Think out of the mould in 2022

While the world continues to grapple with the pandemic it’s important to remember to make an effort to focus on the positives, something this publication has concentrated on doing for 20 years.

In June 2021, Minister of Trade, Industry and Competition, Ebrahim Patel, along with business and labour from the steel and metal fabrication sector signed a master plan which, according to the introduction, aims to ‘guide the stabilisation and progress of the Industry’. The master plan aims to be a focused set of practical steps which must be implemented on a consistent basis. It’s a far-reaching set of goals and issues to tackle, and will take a joint commitment by the many players that are involved.

Two industry support programmes hosted in the CSIR are prioritising the steel industry in support of the master plan and the sustainability of the sector. These are the CSIR Smart Places Hosted Programmes, the National Foundry Technology Network (NFTN) and the National Cleaner Production Centre South Africa (NCPC-SA). Whilst the NCPC-SA provides industry support across the entire steel industry, the NFTN remains a specialised casting industry support programme. The Hosted Programmes Manager, Ndivhuho Raphulu, says that the new NFTN business plan has set its sights on skills development, R&D and the issues of greening the economy, including the long-discussed environmental compliance issues. The two programmes have now been closely integrated, allowing the sector to benefit from a larger team and a broader scope of support.

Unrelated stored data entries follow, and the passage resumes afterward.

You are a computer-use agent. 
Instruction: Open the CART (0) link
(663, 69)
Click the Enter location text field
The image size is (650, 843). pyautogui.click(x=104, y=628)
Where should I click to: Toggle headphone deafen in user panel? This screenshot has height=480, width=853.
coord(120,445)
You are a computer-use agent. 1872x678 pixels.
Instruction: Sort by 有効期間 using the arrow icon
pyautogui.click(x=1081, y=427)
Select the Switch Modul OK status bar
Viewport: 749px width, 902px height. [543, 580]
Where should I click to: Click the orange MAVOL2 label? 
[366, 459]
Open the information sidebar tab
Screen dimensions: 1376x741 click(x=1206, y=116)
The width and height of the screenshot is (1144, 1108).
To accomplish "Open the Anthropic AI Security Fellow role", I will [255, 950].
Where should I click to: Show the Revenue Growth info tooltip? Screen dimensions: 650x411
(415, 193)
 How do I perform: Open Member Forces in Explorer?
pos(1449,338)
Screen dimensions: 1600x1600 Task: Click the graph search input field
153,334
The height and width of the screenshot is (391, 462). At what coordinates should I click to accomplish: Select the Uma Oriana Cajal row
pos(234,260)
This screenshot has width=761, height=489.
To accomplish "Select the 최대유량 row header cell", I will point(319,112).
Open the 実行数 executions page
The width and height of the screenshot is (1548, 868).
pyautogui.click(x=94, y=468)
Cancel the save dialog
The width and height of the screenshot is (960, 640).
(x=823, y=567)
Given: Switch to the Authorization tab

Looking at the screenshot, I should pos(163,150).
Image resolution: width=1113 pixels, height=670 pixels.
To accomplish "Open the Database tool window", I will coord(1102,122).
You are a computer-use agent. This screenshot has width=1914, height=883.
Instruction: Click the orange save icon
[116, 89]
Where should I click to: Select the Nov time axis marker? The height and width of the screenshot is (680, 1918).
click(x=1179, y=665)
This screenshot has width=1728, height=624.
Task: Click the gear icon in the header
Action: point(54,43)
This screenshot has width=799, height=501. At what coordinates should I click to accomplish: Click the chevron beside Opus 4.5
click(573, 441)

And despite the increasing number of foundries closing their doors for good in South Africa, for those that remain, this kind of cooperation for industry is welcomed and will go some distance to help keep the South African foundry industry as an attractive place to do business.

Just look north to Europe, and for the time being at least, raw materials are scarce and expensive, the cost of energy has been increasing steadily and significantly – a crisis that is far from over – this notably at the start of their winter with looming lockdowns and positive COVID-19 numbers soaring and borders closing – all of this adds up to a substantial threat to the foundry industry in that part of the world.

Take the case of the Gibela rail consortium and their localisation programme as an example. Gibela has a R51 billion contract with the South African government to manufacture 600 trains for PRASA. The scope of the contract includes train maintenance, technical support and the manufacture and supply of spare parts. The positive knock-on effects of this are self-explanatory.

Localisation is one of the four pillars of Gibela’s Economic Development Policy. Accordingly, Gibela aims to develop a robust and sustainable local supplier base through leveraging its majority shareholder’s expertise in an effort to contribute to the revitalisation of the local railway manufacturing industry through the implementation of a comprehensive localisation plan.

This plan includes the purchase of local raw materials and components in order to ensure maximum South African content and equipping established and emerging local rail enterprises with the capability to be globally competitive.

So, as a parting message for what has surely been another tumultuous year for everyone, remember that we have some of the best metallurgists, foundrymen, minds and experience in the world right here in South Africa – don’t forget that. We are entrepreneurial and innovative by nature as South Africans and I encourage us all to look to 2022 with these values in mind, and long may we continue to think out of the mould.